Wahlplakate: Paulas Lächeln schlägt die Konkurrenz
Von Siegfried Zagler
Die Augsburger Linken beschäftigt offensichtlich nachhaltig der Sachverhalt, dass bei einer Sommeraktion der Online-Ausgabe der Augsburger Allgemeinen – eine Leserabstimmung über das gefälligste Wahlplakat – die Plakate der Linkspartei bei der AA-Jury durchgefallen sind. Kein Plakat der Genossen unter den zehn zur Abstimmung ausgewählten, welch eine grandiose Verschwörung! Oder liegt es womöglich nur daran, dass die Augsburger Linken so spärlich plakatieren, dass die Journalisten zum Start der Aktion keine Lust hatten, mit Lupe und Gysi-Detektor auf Suche zu gehen?

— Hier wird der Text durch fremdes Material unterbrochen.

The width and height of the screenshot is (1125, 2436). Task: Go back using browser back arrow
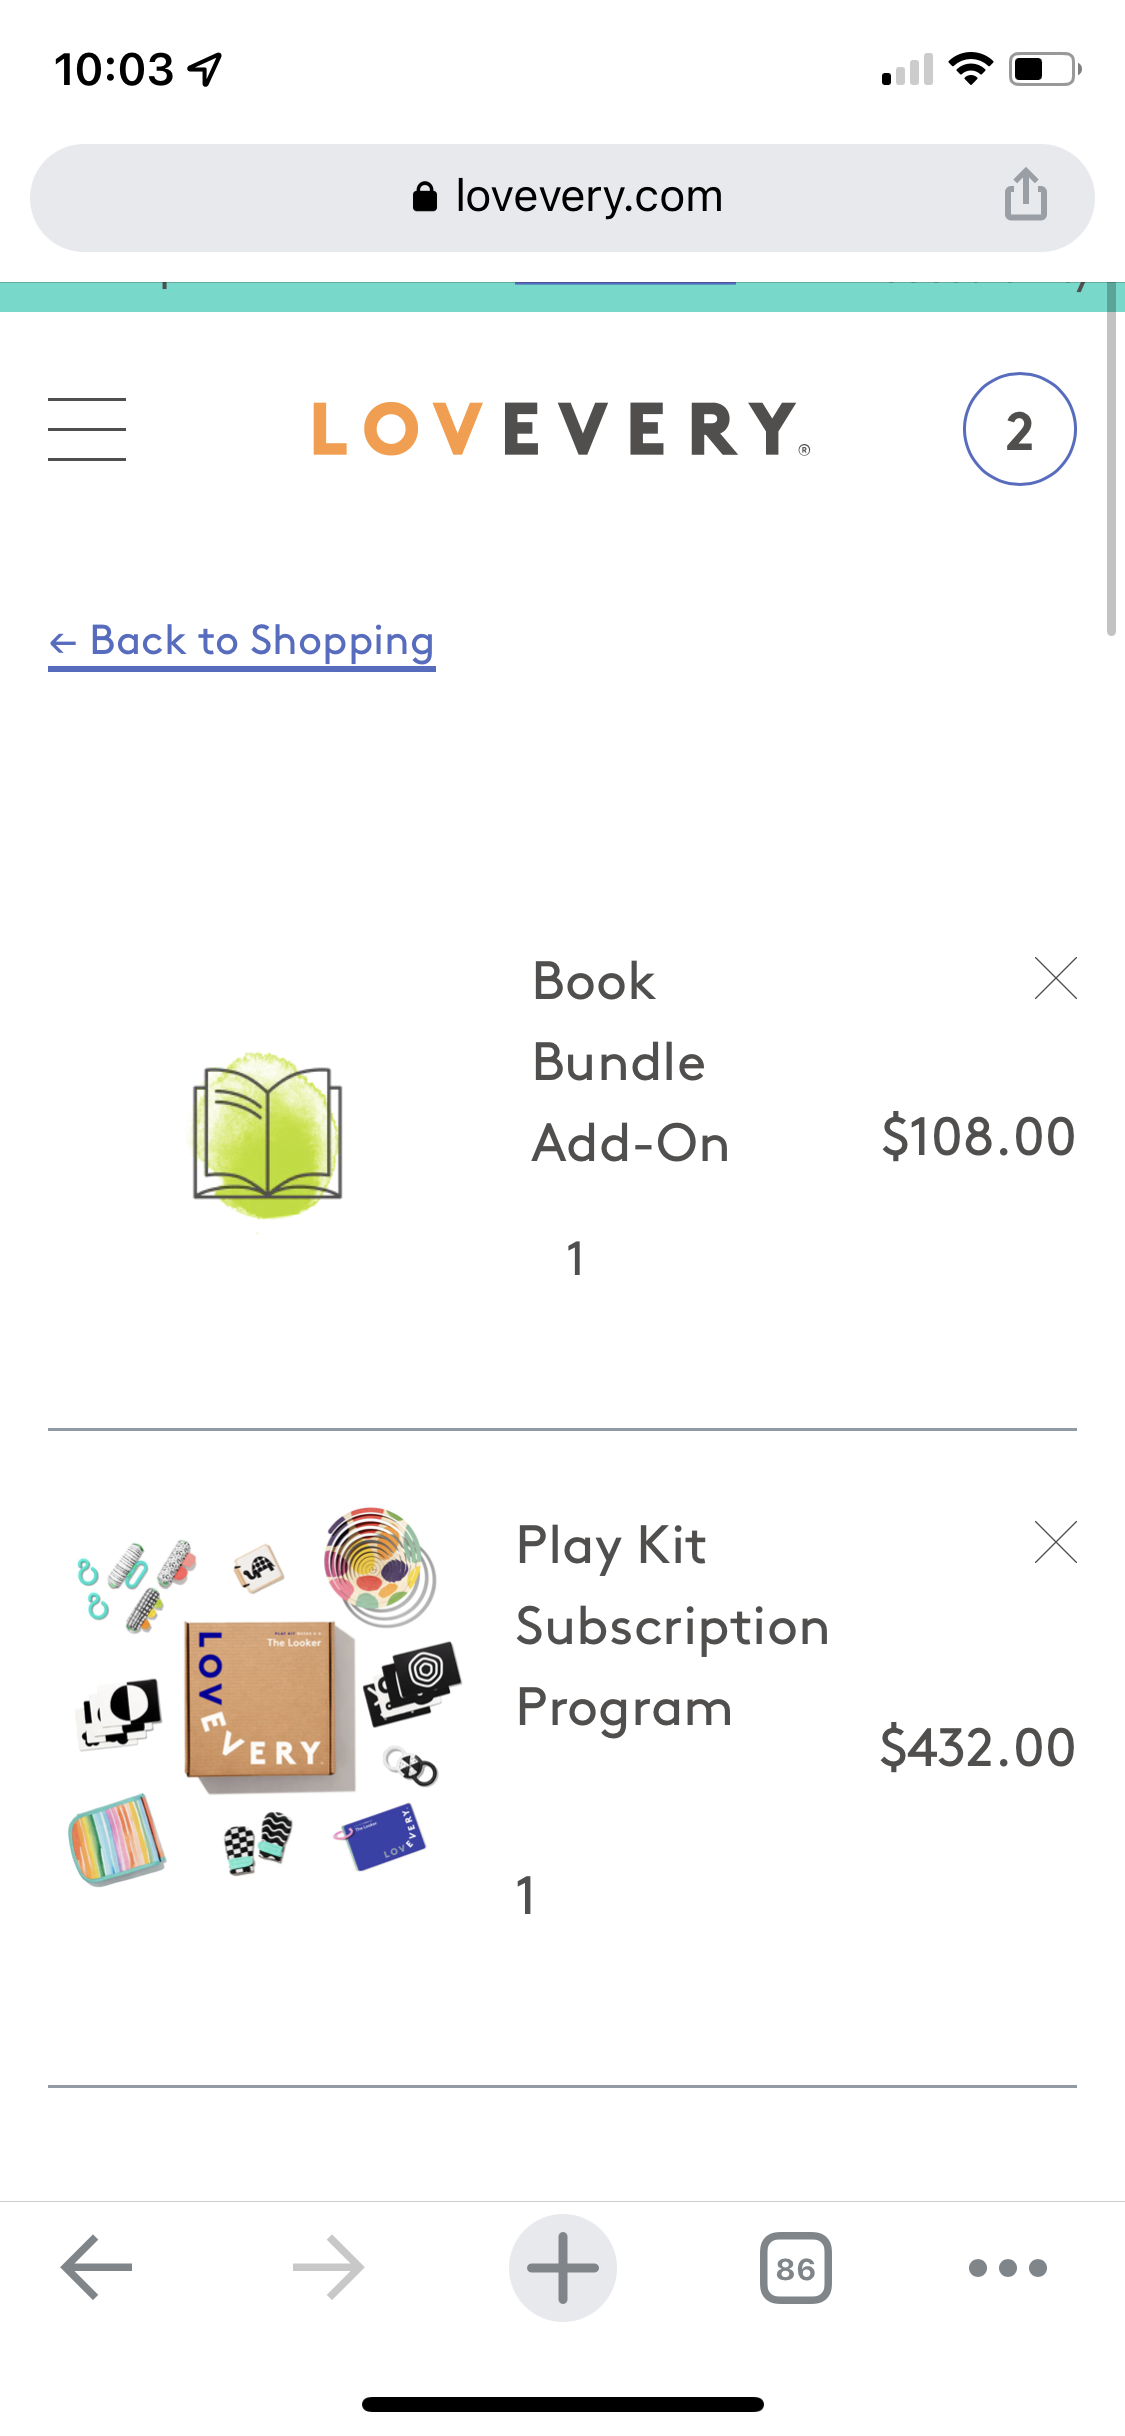[96, 2267]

In einem gestern auf ihrer Homepage veröffentlichten Beitrag ironisieren die Linken ihr Verschwörungsreflexe und thematisieren nicht unwitzig die eigenen Klischeevorstellungen. Ihre Selbstwahrnehmung, als „Outlaws und Schmuddelkinder“ in der kleinbürgerlichen Weltsicht der Augsburger Allgemeinen politisch ausgegrenzt zu werden, greift nämlich diesmal nicht so richtig. Schließlich sind die nervigsten unter den linken Schmuddelkindern unter den Auserwählten: die MLDP.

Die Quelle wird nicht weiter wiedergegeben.